PRIMÄRES SJÖGREN-SYNDROM

EULAR-Empfehlungen geben Anhaltspunkte für mögliche Therapiestrategien

Abb.: Zusammenfassender Algorithmus: Bei systemischen Manifestationen kann als Faustregel der organspezifische Behandlungsansatz dem sequenziellen (oder kombinierten) Einsatz von Glukokortikoiden, Immunsuppressiva und Biologika folgen

Abb.: Zusammenfassender Algorithmus: Bei systemischen Manifestationen kann als Faustregel der organspezifische Behandlungsansatz dem sequenziellen (oder kombinierten) Einsatz von Glukokortikoiden, Immunsuppressiva und Biologika folgen

Bereits auf dem EULAR-Kongress 2019 in Madrid waren von Manuel Ramos-Casals, Barcelona (Spanien), stellvertretend für die EULAR-Sjögren-Syndrome Task Force Group, die damals noch vorläufigen EULAR-Empfehlungen zum Management des primären Sjögren-Syndroms (PSS) mit topischen und systemischen Therapien vorgestellt worden. Inzwischen ist jetzt auch die konsentierte finale Fassung online publiziert worden.

Die Therapie des PSS bleibt, gerade bei systemischer, extraglandulärer Erkrankung in der klinischen Praxis schwierig – von einem Treat-to-target (T2T)-Ansatz jenseits der Kontrolle der Symptomatik ist man weit entfernt, große Veränderungen haben sich diesbezüglich in den letzten Dekaden nicht herauskristallisiert. Dennoch wagte sich die internationale, multidisziplinäre Task Force aus 30 Ländern, bestehend aus Rheumatologen, Internisten, Mundpflegespezialisten, Ophthalmologen, Gynäkologen, Dermatologen, Epidemiologen, Statistikern, Hausärzten und Patientenvertretern, an die Aufgabe, entsprechend der 2014er EULAR SOPs auf der Basis eines systematischen Literaturreviews, in das Studien der Jahre 1986 bis 2017 eingingen, erstmals Evidenz- und konsensbasierte Empfehlungen für PSS-Patienten (das sekundäre Sjögren-Syndrom ist explizit nicht abgedeckt) zu entwickeln und herauszugeben. Nach dem Abschluss des Delphi-Prozesses einigte man sich auf drei allgemeine und 12 spezifische Empfehlungen zum Management des PSS mit topischen und systemischen Therapien, die eine logische Sequenz vom zentralen symptomatischen Dreigestirn (Mundtrockenheit, Fatigue, Schmerz) bis zur systemischen Erkrankung bilden.  

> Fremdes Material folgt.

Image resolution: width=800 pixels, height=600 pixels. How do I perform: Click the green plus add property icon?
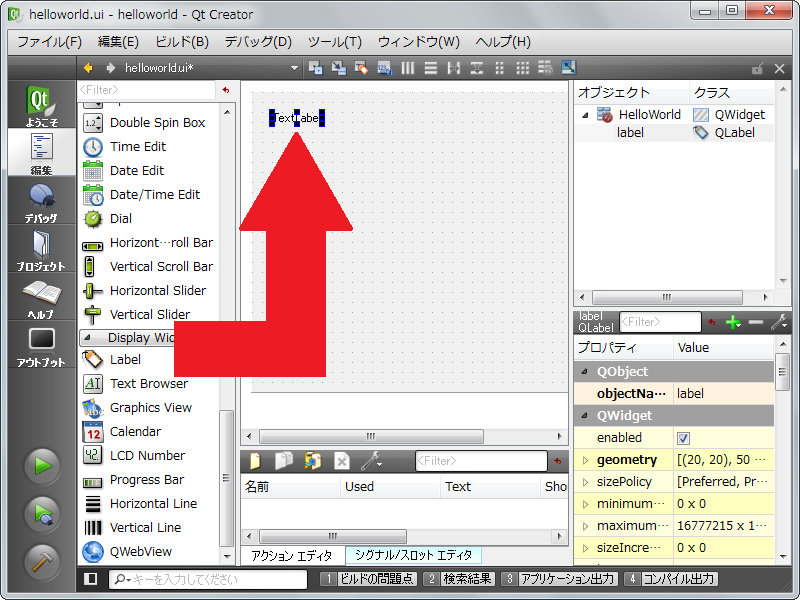click(733, 322)
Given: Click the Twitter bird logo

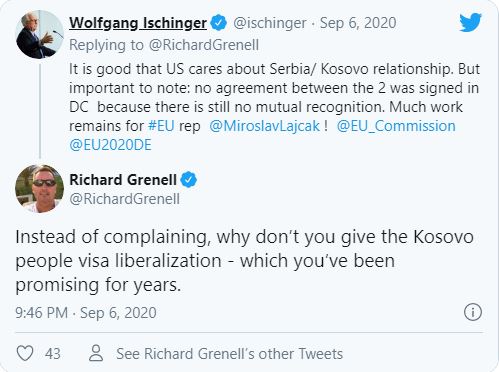Looking at the screenshot, I should (x=470, y=22).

Die wichtigsten Empfehlungen in der Übersicht

Die erste Empfehlung besagt, dass PSS-Patienten in Zentren mit entsprechender Expertise, oder in enger Zusammenarbeit mit solchen, unter Verfolgung eines multidisziplinären Ansatzes behandelt werden sollten. Der erste Behandlungsansatz für Trockenheit sollte zweitens in der symptomatischen Linderung mit topischen Therapien bestehen. Systemische Therapien können drittens zur Therapie der aktiven systemischen Erkrankung erwogen werden. 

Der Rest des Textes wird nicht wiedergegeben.